Heart treatment in Dubai will set uninsured British travellers back £21,000, according to research published by Gigasure that analysed medical costs across the UK’s most popular winter sun destinations. The figure represents the highest emergency treatment cost identified in the study.
A broken leg in Italy carries a £10,000 bill.
The insurance provider examined average medical treatment costs across five winter sun hotspots, revealing the financial danger facing the estimated thousands of Brits currently escaping grey British January for warmer climates. Gastroenteritis in the United States averages £7,000 without cover. Respiratory infections in Barbados hit £10,000. Even in Tenerife, chronic obstructive pulmonary disease claims averaged £8,500.
The data reveals a pattern: common winter ailments—pneumonia, bronchitis, gastroenteritis—rack up five-figure bills the moment they require foreign hospital treatment. Heart treatment in Dubai reached £21,000. Respiratory infections in the United States cost £5,000 on average, though the same condition in Barbados doubles that figure.
Yet 24% of British holidaymakers deliberately withhold pre-existing medical conditions when purchasing travel insurance.
Gigasure’s research found that one in five travellers believed their condition wasn’t relevant enough to declare. Another 18% admitted uncertainty about what actually needed disclosing. Seventeen per cent worried that honesty would result in denied coverage altogether, whilst 13% acknowledged they were willing to gamble and “deal with consequences later.”
The strategy backfires catastrophically when it backfires at all. Insurance experts warn that undisclosed conditions invalidate policies entirely—meaning a respiratory infection or fractured bone leaves travellers personally liable for the full cost. Even common illnesses.
That’s tens of thousands of pounds for conditions that feel routine in Britain, where NHS treatment costs patients nothing at point of care.
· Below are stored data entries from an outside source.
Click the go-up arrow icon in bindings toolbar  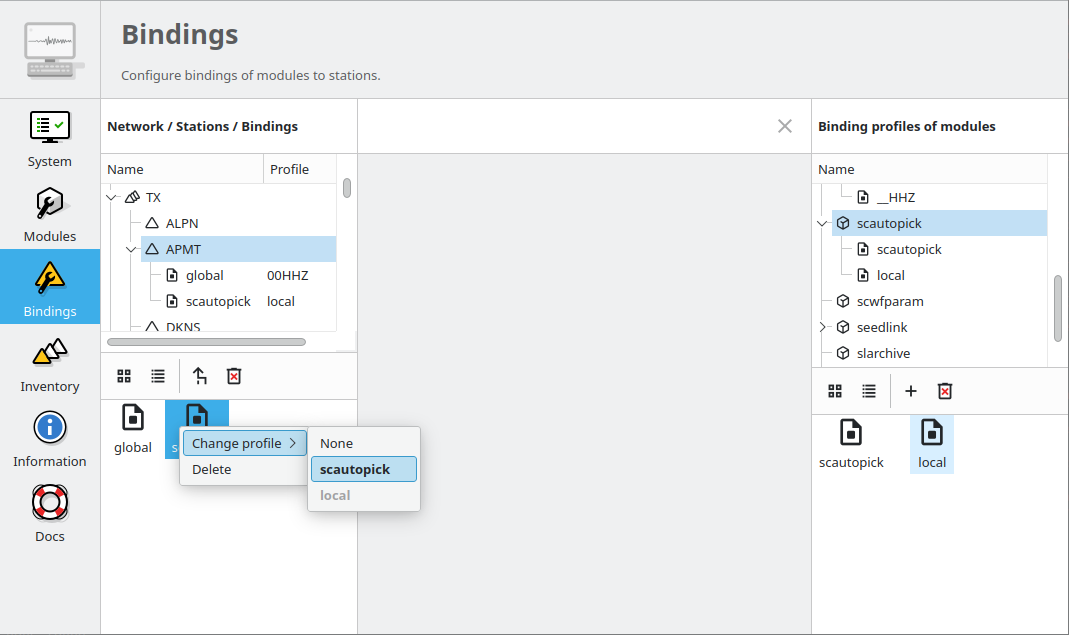(199, 376)
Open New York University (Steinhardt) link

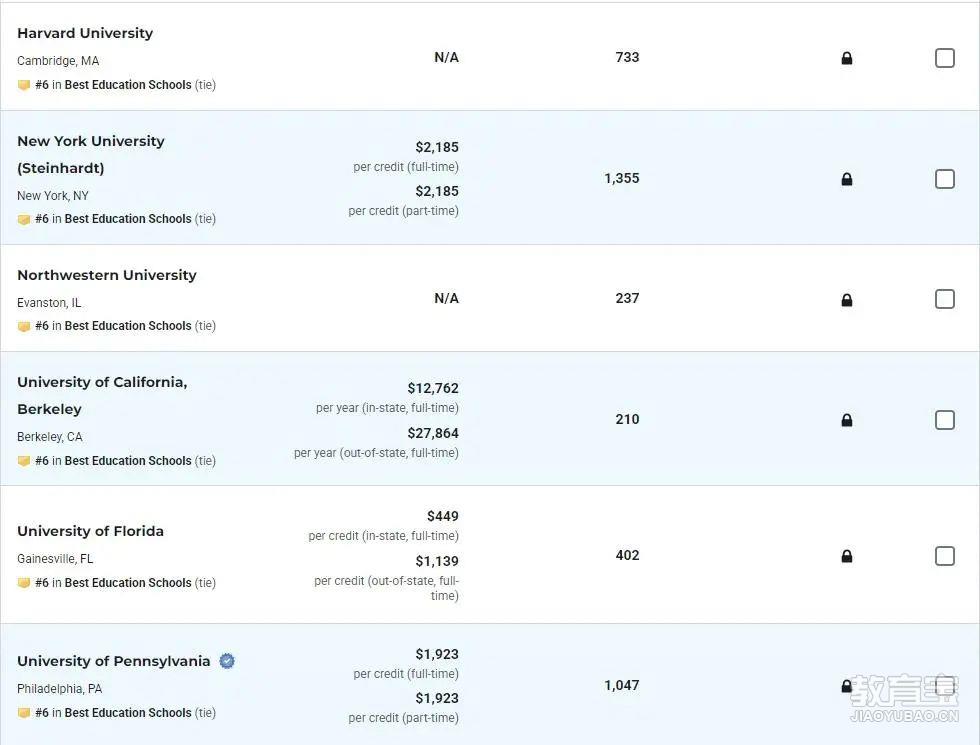91,154
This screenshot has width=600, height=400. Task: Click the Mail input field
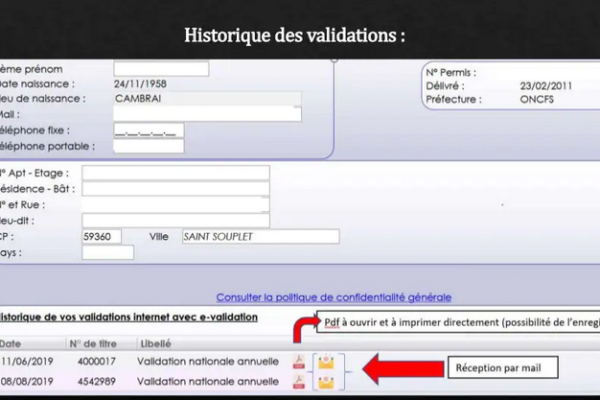(x=207, y=114)
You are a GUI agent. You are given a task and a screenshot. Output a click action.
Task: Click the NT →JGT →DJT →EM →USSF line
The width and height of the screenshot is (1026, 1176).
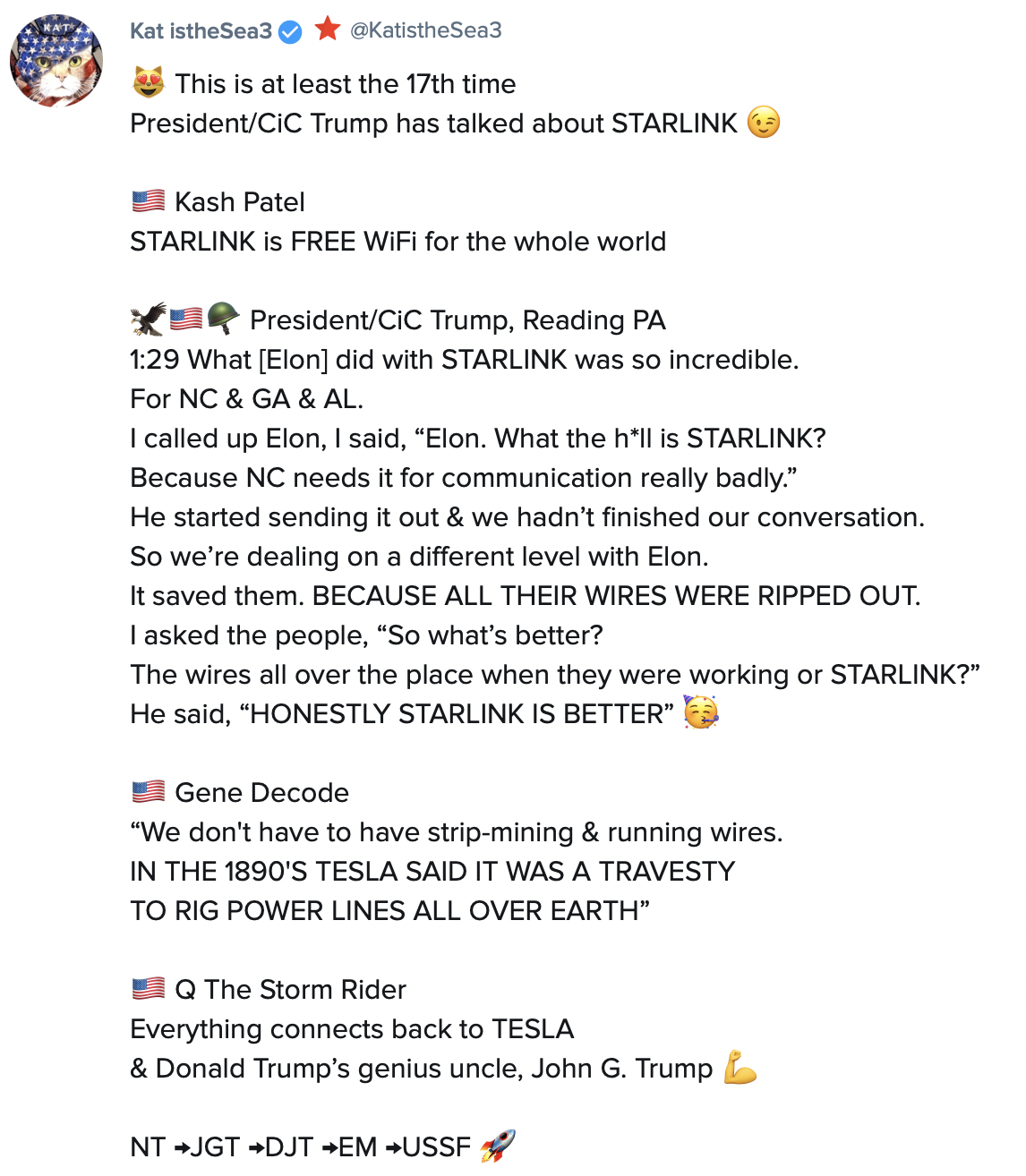coord(300,1147)
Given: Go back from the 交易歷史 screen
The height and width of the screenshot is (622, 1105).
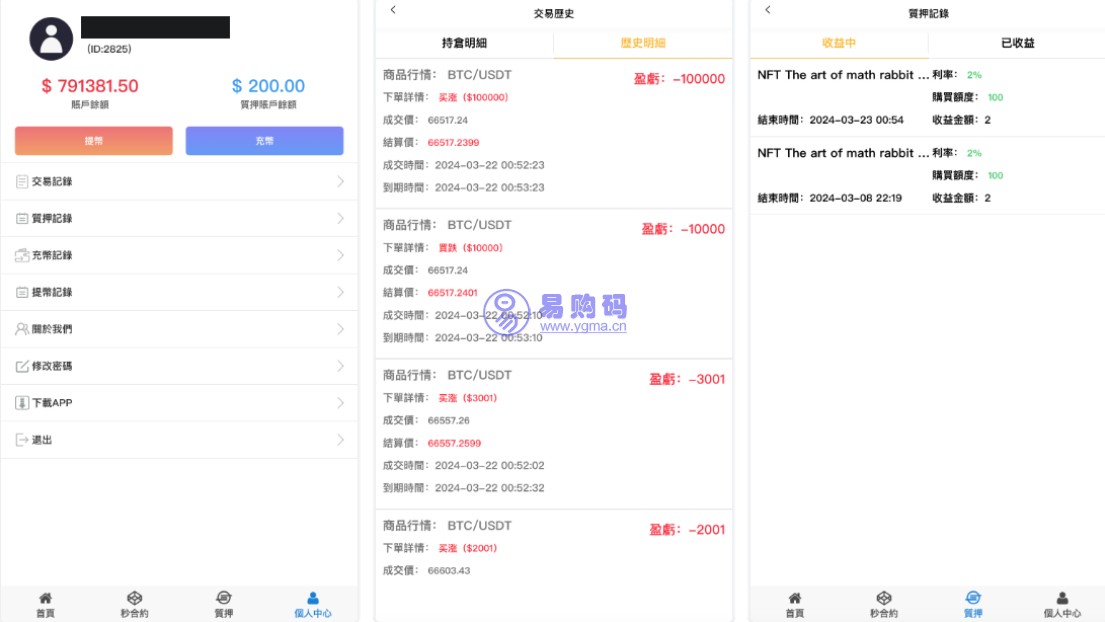Looking at the screenshot, I should pos(393,10).
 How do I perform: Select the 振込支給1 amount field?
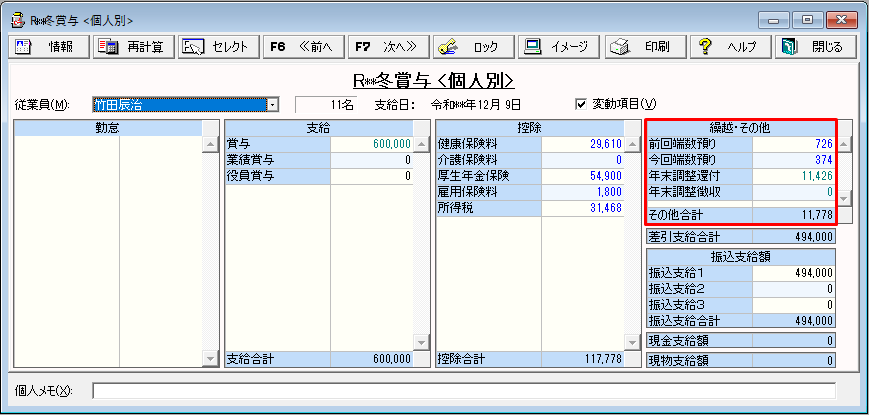tap(793, 273)
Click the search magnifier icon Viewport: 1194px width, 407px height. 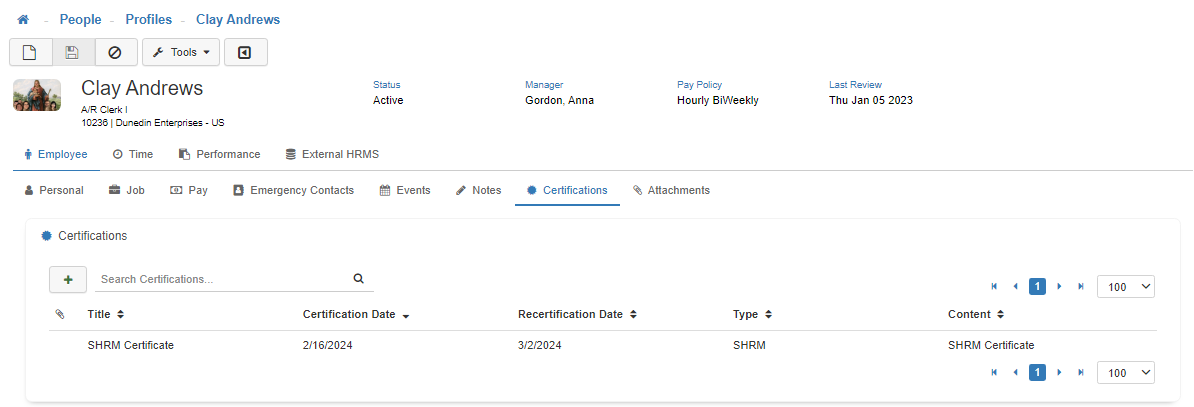point(359,279)
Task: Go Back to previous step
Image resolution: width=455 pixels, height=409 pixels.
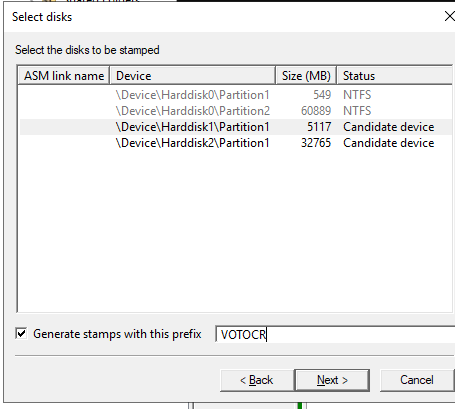Action: click(x=257, y=380)
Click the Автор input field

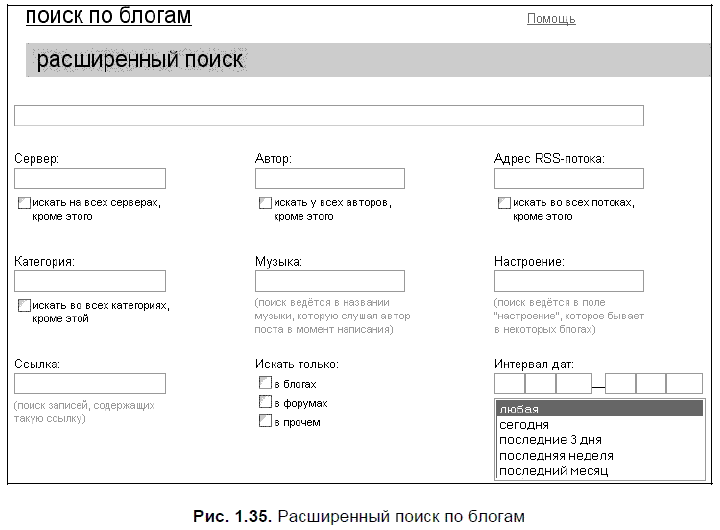330,179
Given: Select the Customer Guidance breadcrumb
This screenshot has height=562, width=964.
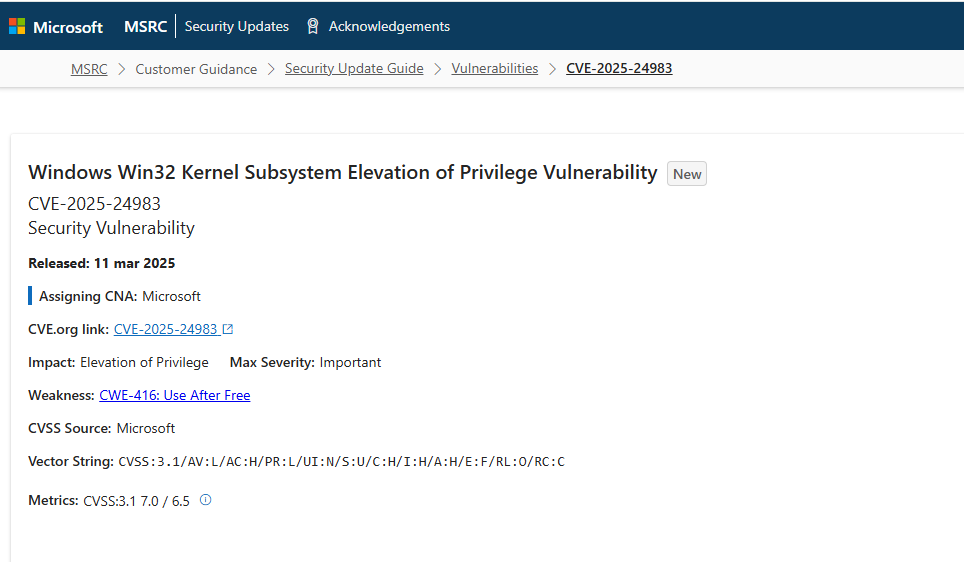Looking at the screenshot, I should tap(196, 69).
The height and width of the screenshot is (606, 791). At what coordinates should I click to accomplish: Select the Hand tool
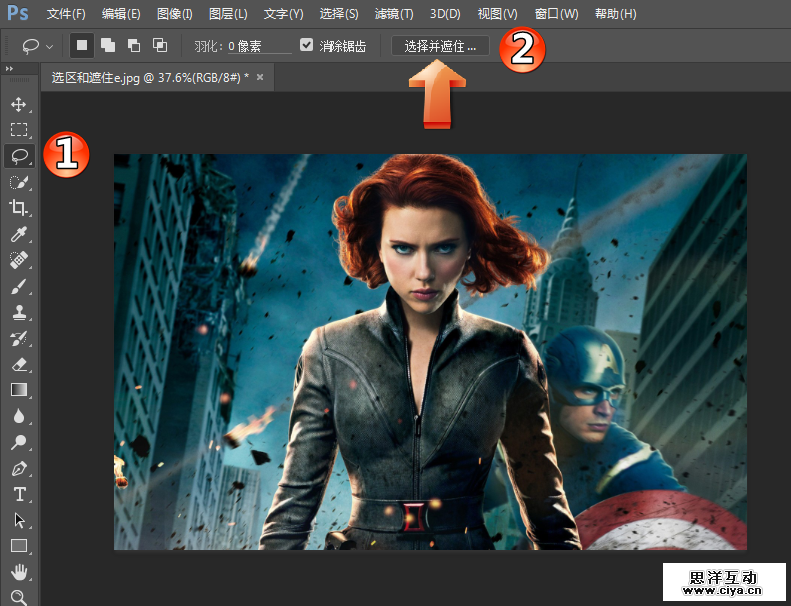click(x=18, y=572)
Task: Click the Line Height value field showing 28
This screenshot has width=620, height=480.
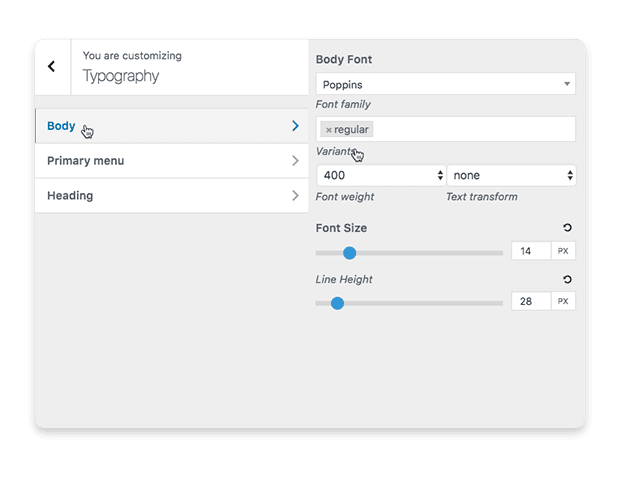Action: click(531, 301)
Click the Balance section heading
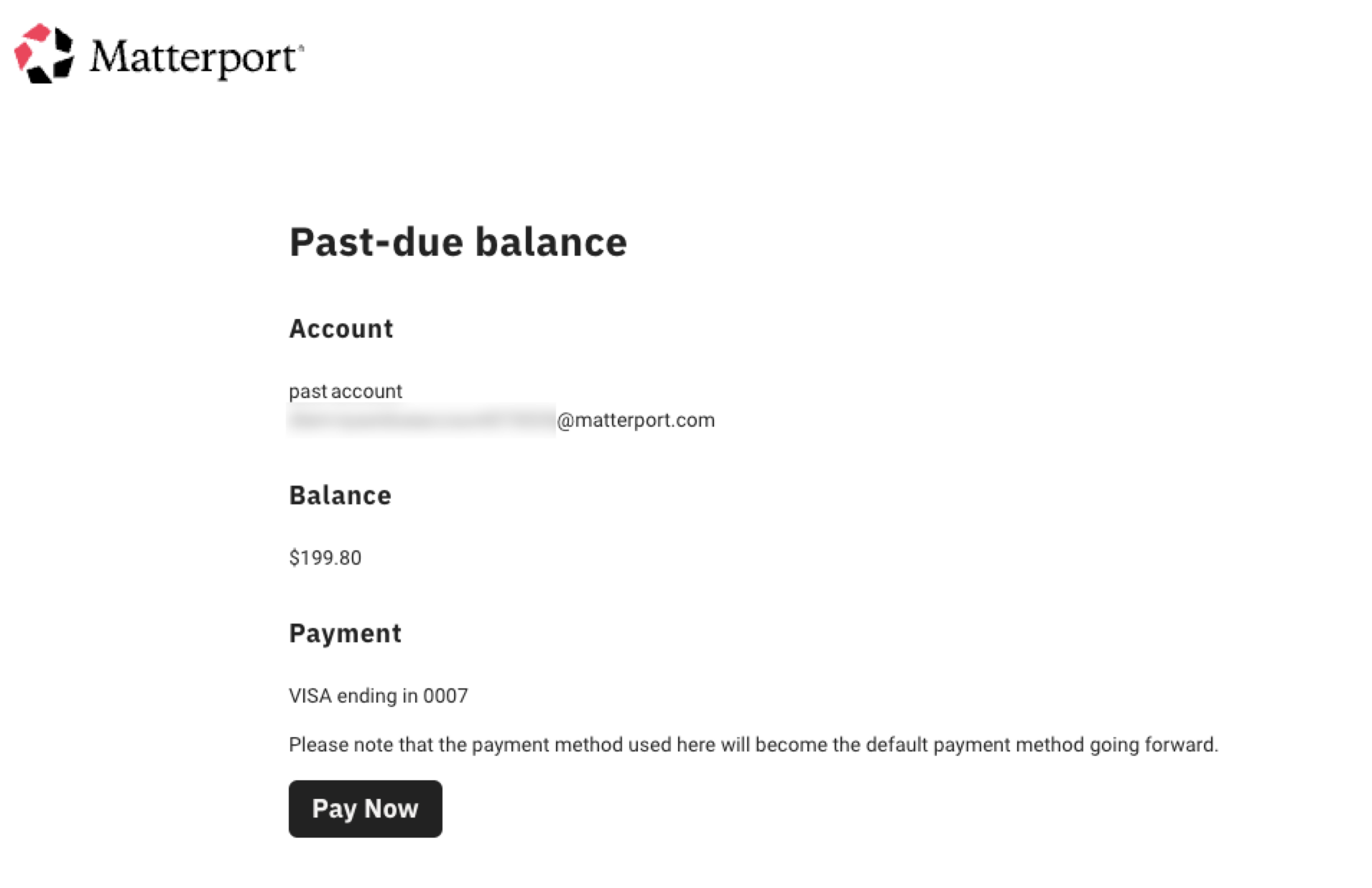The width and height of the screenshot is (1372, 888). (x=340, y=496)

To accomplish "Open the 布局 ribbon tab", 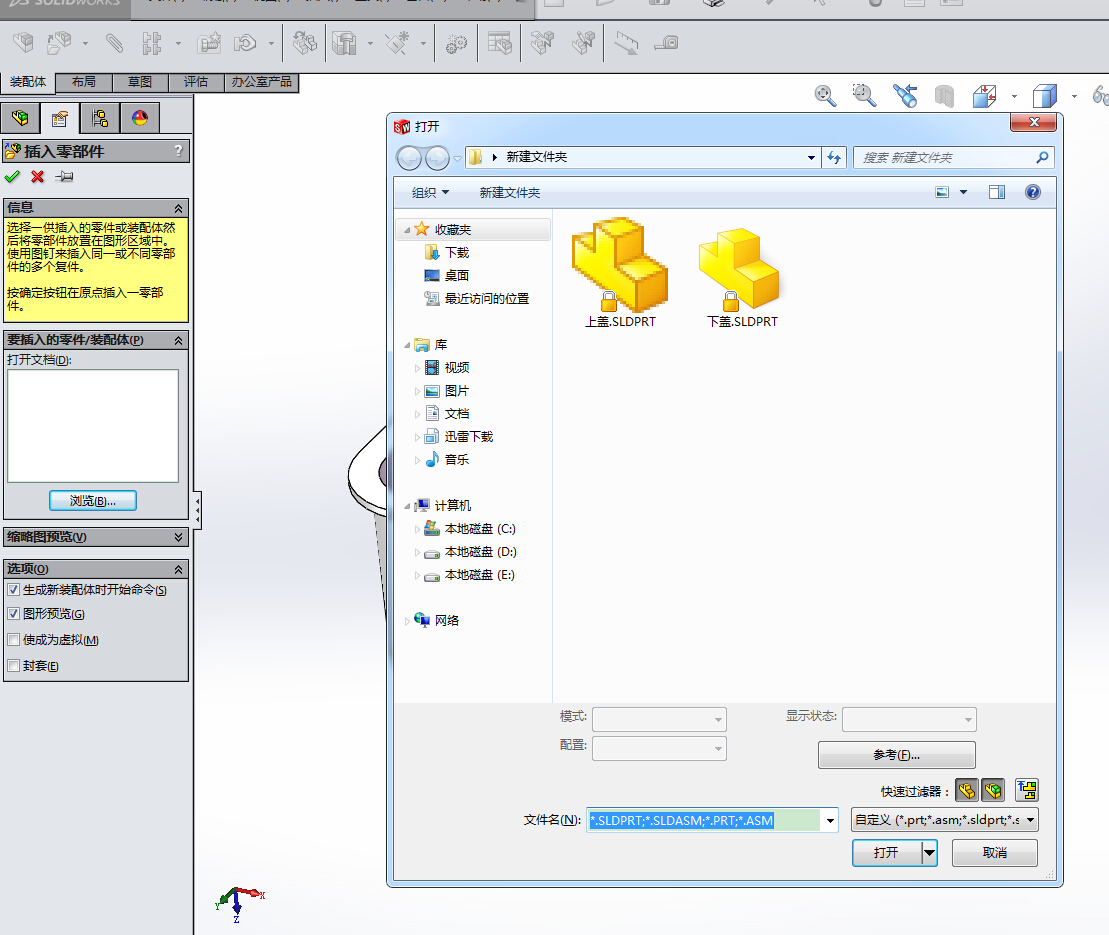I will (x=83, y=82).
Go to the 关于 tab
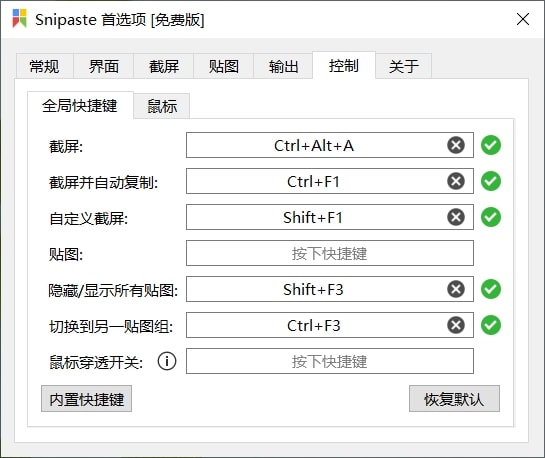Screen dimensions: 545x458 [404, 66]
Abroad, the same pneumonia that warrants a GP visit in Croydon triggers a £10,000 invoice in Bridgetown.
Gary Murphy, travel insurance expert at Gigasure, acknowledged the perverse incentive structure driving non-disclosure. “Being uninsured in any foreign country is costly, but as our research highlights, some winter sun destinations will leave travellers with significantly higher medical bills than others if they need treatment. In places like Dubai or the USA, even relatively common medical conditions can result in five-figure bills.”
The winter sun season compounds the problem. Travellers escaping cold British weather often carry the exact conditions—respiratory vulnerabilities, heart conditions, mobility issues—most likely to require treatment abroad. Cold weather exacerbates COPD. Long-haul flights increase deep vein thrombosis risk. Temperature shifts stress cardiovascular systems.
Murphy’s warning grew blunter when discussing the disclosure gap. “We know many travellers are choosing not to disclose pre-existing medical conditions through fear of increasing the cost of their policy, which could effectively leave them uninsured. No one wants to think about something going wrong on holiday, but being uninsured could cost you tens, or even hundreds, of thousands of pounds, so why take the risk?”
The United Arab Emirates topped Gigasure’s cost analysis, with heart treatment reaching the £21,000 ceiling. Italy followed for orthopaedic injuries—a tibia fracture averaging £10,000. Barbados and the United States both recorded £10,000 and £7,000 respectively for digestive and respiratory emergencies. Tenerife, despite being a European destination, still averaged £8,500 for chronic lung conditions.
Those figures represent averages across actual insurance claims. Individual cases exceed them. Complex treatments, extended hospital stays, or medical repatriation push costs into six figures.
The disclosure problem isn’t limited to chronic conditions. Gigasure’s data suggests confusion about what constitutes a “pre-existing condition” drives much of the non-disclosure. Travellers question whether controlled high blood pressure matters. Whether that knee surgery five years ago still counts. Whether asthma medication taken “just in case” requires mention.
Insurance industry guidance remains unambiguous: declare everything. Insurers assess risk individually. Premiums might increase, but coverage remains valid. Silence doesn’t save money—it eliminates protection entirely.
For travellers already committed to winter sun breaks, the window for securing proper coverage narrows as departure dates approach. Those who’ve already purchased inadequate policies face a choice: pay again for comprehensive coverage, or board the plane knowing a respiratory infection could cost more than the holiday itself.
The winter travel season runs through March, meaning tens of thousands of British holidaymakers will make that calculation over the coming weeks. Whether they’ll declare their conditions—or gamble that nothing goes wrong—remains the industry’s annual uncertainty.